The answer might be, "Very carefully," but instead Sex and the City 2 throws caution to the wind and goes straight down the rabbit hole, opening with a good fifth of its two-and-a-half hour runtime devoted to what can only be called a gay fantasia on national themes.
"We’re like Sweeney Todd without his..." Sarah Jessica Parker announces, popping out from behind a wooden column in the shoe department of Bergdorf Goodman on a recent Saturday morning. She keeps things in a Broadway vein, but stops just short of saying razors. She looks behind her for her Sex and the City co-stars. Not finding them, she quickly pulls that trademarked SJP face: wide eyes and shrugged shoulders, before apologizing for the delay by adding, "We’re incomplete!"

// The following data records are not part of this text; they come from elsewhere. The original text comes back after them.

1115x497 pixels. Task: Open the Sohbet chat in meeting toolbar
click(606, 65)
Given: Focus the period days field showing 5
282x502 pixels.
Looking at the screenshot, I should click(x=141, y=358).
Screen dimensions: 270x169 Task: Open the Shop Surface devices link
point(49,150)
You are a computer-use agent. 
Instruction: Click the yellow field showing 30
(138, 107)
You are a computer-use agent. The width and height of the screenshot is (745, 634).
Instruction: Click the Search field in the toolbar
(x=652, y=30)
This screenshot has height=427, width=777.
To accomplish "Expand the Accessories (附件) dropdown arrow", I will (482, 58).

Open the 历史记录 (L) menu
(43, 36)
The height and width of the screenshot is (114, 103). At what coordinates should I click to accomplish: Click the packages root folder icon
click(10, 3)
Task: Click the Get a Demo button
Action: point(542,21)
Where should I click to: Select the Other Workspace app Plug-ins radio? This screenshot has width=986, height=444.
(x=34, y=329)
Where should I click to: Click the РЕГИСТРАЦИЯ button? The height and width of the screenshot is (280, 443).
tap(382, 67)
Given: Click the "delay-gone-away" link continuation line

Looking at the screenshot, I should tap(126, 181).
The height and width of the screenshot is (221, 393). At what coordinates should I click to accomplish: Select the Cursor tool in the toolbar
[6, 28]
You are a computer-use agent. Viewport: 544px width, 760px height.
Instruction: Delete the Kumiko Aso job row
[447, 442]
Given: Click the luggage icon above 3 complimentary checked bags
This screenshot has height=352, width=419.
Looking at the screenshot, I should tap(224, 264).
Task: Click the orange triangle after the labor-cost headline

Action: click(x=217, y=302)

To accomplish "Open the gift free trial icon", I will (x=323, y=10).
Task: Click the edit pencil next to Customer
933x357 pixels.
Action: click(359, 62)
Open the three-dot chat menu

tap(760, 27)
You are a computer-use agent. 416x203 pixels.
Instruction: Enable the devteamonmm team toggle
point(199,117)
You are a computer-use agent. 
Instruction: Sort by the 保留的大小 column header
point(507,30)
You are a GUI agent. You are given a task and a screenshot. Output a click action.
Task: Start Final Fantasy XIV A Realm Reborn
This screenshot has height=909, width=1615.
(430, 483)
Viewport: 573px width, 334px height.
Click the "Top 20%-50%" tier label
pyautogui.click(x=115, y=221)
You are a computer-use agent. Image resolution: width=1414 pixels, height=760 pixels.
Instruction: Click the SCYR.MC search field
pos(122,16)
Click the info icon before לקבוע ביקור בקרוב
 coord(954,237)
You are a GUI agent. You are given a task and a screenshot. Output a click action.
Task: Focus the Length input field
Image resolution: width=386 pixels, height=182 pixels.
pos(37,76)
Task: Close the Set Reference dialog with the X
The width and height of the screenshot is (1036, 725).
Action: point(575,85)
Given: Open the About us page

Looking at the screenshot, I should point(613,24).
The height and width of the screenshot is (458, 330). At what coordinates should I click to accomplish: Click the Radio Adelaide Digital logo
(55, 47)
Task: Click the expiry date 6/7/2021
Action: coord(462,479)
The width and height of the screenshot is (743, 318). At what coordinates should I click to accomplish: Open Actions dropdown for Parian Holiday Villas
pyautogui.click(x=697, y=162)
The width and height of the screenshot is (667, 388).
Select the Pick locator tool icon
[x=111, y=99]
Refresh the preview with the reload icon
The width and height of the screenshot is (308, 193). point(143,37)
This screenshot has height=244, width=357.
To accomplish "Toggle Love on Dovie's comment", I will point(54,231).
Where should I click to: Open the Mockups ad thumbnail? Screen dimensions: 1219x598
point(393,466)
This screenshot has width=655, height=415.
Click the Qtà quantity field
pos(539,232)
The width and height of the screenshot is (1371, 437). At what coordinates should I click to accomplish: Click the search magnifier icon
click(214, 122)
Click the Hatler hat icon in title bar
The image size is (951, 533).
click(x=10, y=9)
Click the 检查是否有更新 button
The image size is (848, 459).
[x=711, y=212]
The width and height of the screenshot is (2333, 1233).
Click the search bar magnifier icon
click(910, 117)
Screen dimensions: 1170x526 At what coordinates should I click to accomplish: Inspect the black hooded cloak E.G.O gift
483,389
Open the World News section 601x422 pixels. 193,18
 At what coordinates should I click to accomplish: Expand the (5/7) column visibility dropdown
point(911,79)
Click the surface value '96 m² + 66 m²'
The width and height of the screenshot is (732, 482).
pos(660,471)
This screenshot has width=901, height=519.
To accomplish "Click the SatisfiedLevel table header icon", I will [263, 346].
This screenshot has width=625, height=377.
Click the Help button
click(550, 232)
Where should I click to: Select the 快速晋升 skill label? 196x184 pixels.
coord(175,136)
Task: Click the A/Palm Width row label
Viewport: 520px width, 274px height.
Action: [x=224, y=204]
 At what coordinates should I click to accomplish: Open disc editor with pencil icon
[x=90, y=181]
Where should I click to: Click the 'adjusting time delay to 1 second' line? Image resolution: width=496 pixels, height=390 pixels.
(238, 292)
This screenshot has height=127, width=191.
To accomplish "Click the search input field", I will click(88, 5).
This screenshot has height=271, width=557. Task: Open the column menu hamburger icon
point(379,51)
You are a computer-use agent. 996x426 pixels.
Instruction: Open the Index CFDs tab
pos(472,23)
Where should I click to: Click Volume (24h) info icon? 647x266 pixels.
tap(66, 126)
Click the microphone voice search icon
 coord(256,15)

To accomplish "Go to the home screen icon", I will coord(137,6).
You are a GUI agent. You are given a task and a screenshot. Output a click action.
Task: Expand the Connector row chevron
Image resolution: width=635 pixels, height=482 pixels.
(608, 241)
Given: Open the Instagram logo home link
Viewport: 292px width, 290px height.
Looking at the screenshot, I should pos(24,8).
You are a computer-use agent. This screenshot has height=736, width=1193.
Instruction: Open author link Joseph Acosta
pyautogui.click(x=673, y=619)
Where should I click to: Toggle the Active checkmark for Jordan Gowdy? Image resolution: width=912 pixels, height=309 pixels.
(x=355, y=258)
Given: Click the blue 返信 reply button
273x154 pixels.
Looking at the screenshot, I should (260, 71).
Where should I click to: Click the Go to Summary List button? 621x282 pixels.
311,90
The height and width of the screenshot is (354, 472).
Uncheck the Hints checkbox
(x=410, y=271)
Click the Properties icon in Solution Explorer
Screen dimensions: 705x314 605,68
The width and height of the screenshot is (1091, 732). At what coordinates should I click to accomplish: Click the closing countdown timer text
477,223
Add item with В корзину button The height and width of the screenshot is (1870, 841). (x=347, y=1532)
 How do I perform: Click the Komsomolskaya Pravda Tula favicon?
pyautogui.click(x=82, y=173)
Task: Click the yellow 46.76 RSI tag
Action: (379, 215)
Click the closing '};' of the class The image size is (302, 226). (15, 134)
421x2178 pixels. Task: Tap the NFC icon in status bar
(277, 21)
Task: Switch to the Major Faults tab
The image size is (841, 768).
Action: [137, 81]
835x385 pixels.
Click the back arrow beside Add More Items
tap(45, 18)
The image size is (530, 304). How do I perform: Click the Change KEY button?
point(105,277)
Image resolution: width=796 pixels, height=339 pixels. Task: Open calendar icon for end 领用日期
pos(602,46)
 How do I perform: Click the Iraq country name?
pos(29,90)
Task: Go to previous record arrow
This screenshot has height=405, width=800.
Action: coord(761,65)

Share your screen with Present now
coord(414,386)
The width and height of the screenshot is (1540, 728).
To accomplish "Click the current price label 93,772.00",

On a camel... with Kim Cattrall
With that, she disappears, only to return with Cynthia Nixon, Kim Cattrall and Kristin Davis, along with the film’s openly gay helmer, Michael Patrick King, and resident Prince Charming, Chris Noth.
"There’s no need to stretch your necks," King tells the assembled press corps who are half-rising out of their banquet chairs for a glimpse of the feet of their idols rising up before them in tall director chairs. "I can tell you right now, they are wearing shoes. There is no shortage of shoes in this room."
Indeed, there is not. Shoes tower around the actors on sculptural, white pedestals displaying sparkling, red-bottomed high heels. It’s like Superman’s white, minimalist home planet with a lot more pumps. It’s also a triumph of consumerism and P.R. working in concert. One begins to wonder why the former administration didn’t have the same big idea for that press conference in the wake of 9/11 when Bush urged us all to get shopping again.
It’s a subject this cast knows a little about. In fact, one could say this isn’t their first time to the rodeo. King details a 2009 shoot in front of Bergdorf’s for the new film. "We had thousands and thousands of people watching," King says. "It’s like an interactive theater piece. The girls go to talk. Everybody shuts up. I say action. Then quiet, lines and then applause. I call that the celebrity petting zoo. Every now and then someone breaks through and we have to stop and get everybody back behind the barricades."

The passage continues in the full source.